I picked up the other shotgun and kept him going at a fast clip down the trail, harrying him unmercifully. By the time we reached the others he was very much out of breath, which was just the way I wanted him. Banks had recovered. He looked up, saw Novak and opened his mouth to yell. Then he saw me and had a shotgun pointing at him and shut his mouth with a snap. The guy with the broken leg was still unconscious.

I said, ‘Dump Scottie over the edge.’

Novak turned and gave me a glare but did as I said. He wasn’t too careful about it and Scottie would have a right to complain, but I supposed I’d be blamed for everything. I said, ‘Now you go over — and do it real slow.’

He lowered himself over the edge and I told him to walk away and keep turned round with his back to me. It was awkward lowering myself but I managed it.
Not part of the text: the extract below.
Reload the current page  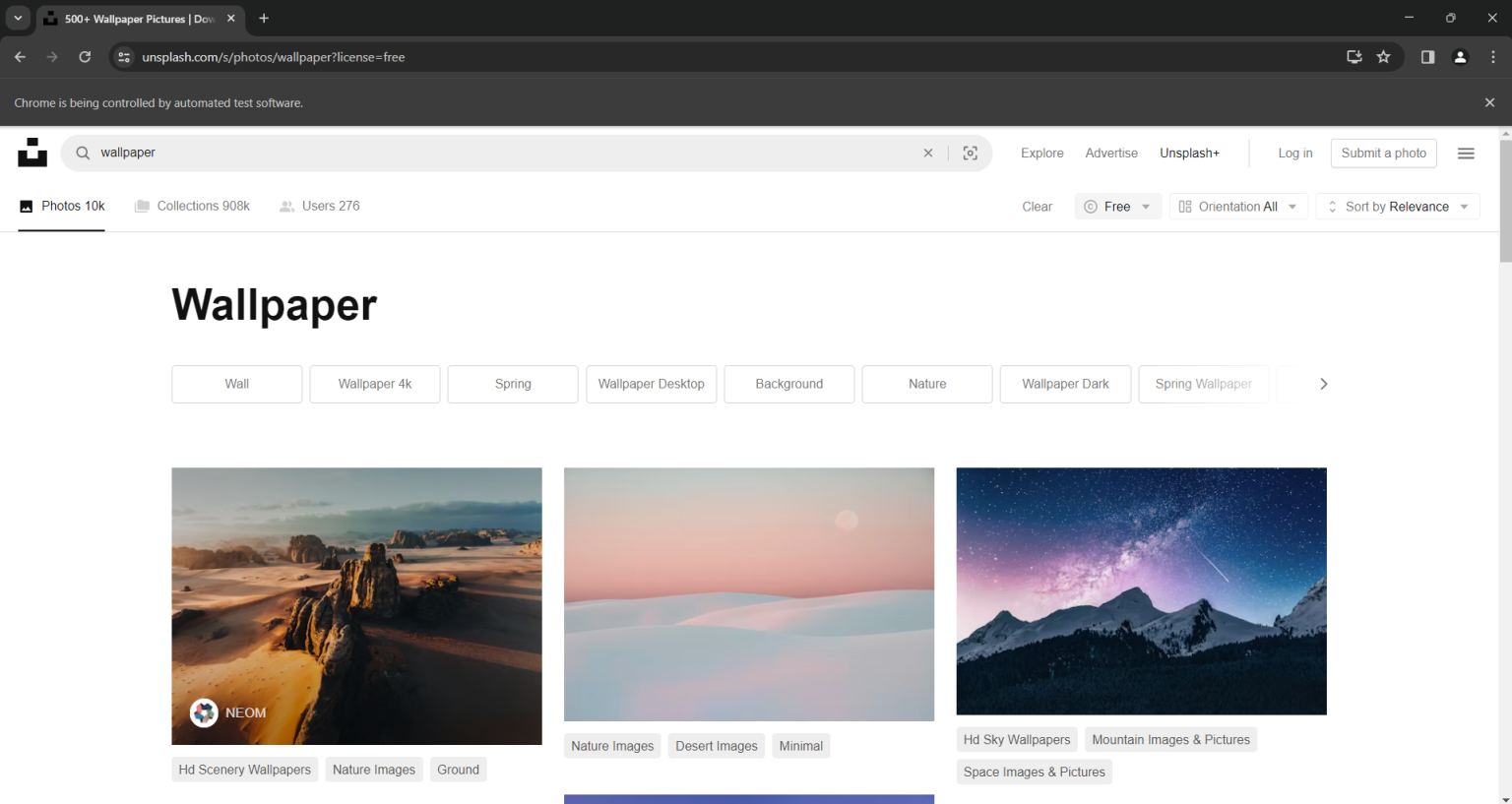(85, 57)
Novak tried something, though; as he heard the thump of my heels he whirled round but subsided when he saw I still had him covered.

‘All right,’ I said. ‘Now take off Scottie’s belt and tie him — heels to ankles, hog fashion. But, first, take off your own belt and drop it.’

He unbuckled his belt and withdrew it from the loops of his pants and for a moment I thought he was going to throw it at me, but a steadying of the shotgun on his belly made him think otherwise. ‘Now drop your pants.’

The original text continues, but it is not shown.